Sir,
A 61-year-old man, a nonsmoker, presented to our hospital with a right lung mass and
right-sided, rapidly refilling, massive pleural effusion with multiple, bilateral
lung, liver, and bone metastases.
Bronchoscopic biopsy revealed adenocarcinoma of the lung. He was started on pemetrexed
and carboplatin every 3 weeks. The epidermal growth factor receptor (EGFR) mutation
analysis done by polymerase chain reaction technique revealed an exon 21, L858R (an
arginine for leucine substitution at amino acid 858) mutation.
He had an excellent clinical response to the first cycle of chemotherapy and was thus
given six cycles followed by 4 weekly maintenance with single-agent pemetrexed. After
the third cycle of maintenance, he developed progressive disease which was confirmed
by an 18-fluorodeoxyglucose positron emission tomography (PET) scan. He was started
on erlotinib 150 mg/day to which there was no response. The PET scan done at 8 weeks
was suggestive of progressive disease [Figure 1]a with a heterogeneously enhancing mass lesion 7.9 cm × 5.5 cm × 7.5 cm (previously
5.9 cm × 4.6 cm × 7 cm) in the right suprahilar region, pulmonary parenchymal, mediastinal
lymph nodal, and solitary skeletal metastases and right pleural effusion. The patient
was not receiving any medications that might change the serum levels of the EGFR inhibitors,
such as CYP3A4 inducers or inhibitors.{Figure 1}
Figure 1: (a) Left-sided images showing positron emission tomography scan revealing
right suprahilar mass lesion with pulmonary parenchymal involvement after erlotinib
therapy and before the start of gefitinib. (b) Right-sided images showing positron
emission tomography scan done 3 months after institution of gefitinib showing partial
response
He was started on gefitinib 250 mg a day. Within 2 weeks, he reported significant
clinical improvement. A PET scan done 3 months later revealed partial response with
marked resolution of the lung lesions [Figure 1]b. The patient exhibited excellent radiological and clinical response to the drug.

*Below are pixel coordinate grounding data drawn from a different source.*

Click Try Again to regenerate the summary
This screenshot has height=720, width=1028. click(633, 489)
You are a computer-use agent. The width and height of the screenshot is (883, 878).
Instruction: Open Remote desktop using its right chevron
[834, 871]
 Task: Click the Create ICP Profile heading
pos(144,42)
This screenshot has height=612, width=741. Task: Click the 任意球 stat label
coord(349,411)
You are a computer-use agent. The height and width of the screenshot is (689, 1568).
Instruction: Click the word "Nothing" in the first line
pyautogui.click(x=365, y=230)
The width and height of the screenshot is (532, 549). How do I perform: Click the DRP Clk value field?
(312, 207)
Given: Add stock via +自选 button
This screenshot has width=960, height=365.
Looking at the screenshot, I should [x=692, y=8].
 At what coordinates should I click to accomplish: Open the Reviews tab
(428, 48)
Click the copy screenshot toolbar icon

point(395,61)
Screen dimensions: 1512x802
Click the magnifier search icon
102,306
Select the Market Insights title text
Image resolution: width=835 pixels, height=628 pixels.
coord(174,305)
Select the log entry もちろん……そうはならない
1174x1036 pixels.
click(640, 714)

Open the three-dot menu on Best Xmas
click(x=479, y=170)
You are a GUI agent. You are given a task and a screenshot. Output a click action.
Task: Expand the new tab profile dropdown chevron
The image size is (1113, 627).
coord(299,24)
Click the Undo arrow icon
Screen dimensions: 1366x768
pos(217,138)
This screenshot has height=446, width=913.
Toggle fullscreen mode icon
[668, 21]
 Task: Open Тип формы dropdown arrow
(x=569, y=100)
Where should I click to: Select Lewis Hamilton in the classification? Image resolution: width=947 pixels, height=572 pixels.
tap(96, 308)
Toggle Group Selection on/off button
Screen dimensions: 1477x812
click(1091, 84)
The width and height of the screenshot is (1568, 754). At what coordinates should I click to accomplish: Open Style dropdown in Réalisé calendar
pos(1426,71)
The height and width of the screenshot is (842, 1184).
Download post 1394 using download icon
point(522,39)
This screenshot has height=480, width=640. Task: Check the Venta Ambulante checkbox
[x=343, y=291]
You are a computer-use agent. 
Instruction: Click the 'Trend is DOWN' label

The response lasted for 14 months when unfortunately the disease progressed. He died
3 months later after disease progression (no additional mutation or T790 mutation
detected on repeat biopsy) after failing to respond to afatinib and nivolumab as salvage
therapies.
Discussion
Gefitinib and erlotinib are small-molecule reversible competitive tyrosine kinase
inhibitors (TKIs) of ATP binding at the active site of the EGFR kinase. Among patients
with EGFR-mutant tumors, response rates of up to 83% have been described,[1] yet approximately 20%–30% cases remain refractory to initial TKI treatment.
The role of gefitinib in patients refractory to erlotinib has not been evaluated.
There are significant differences between EGFR-TK-activating mutations with regard
to clinical response to small-molecule inhibitors. The L858R substitution, also seen
in our patient, shows good responses to gefitinib.[2],[3],[4]
This is only the second case reported in the literature, wherein a patient with erlotinib
failure has responded to gefitinib. The sole case report in which a patient with metastatic
NSCLC with leptomeningeal disease responded to gefitinib after erlotinib failure also
harbored the L858R mutation. Additional analyses also revealed the presence of the
EGFRE884K mutation. It has been found that the presence of certain other mutations
such as EGFRE884K can facilitate increased resistance to erlotinib while conferring
increased gefitinib sensitivity: coexistence with the L858R mutation magnifies these
effects.[5]
Conclusions
Use of gefitinib in patients refractory to erlotinib needs to be further explored,
considering the excellent results in our case.
Declaration of patient consent
The authors certify that they have obtained all appropriate patient consent forms.
In the form the patient(s) has/have given his/her/their consent for his/her/their
images and other clinical information to be reported in the journal. The patients
understand that their names and initials will not be published and due efforts will
be made to conceal their identity, but anonymity cannot be guaranteed.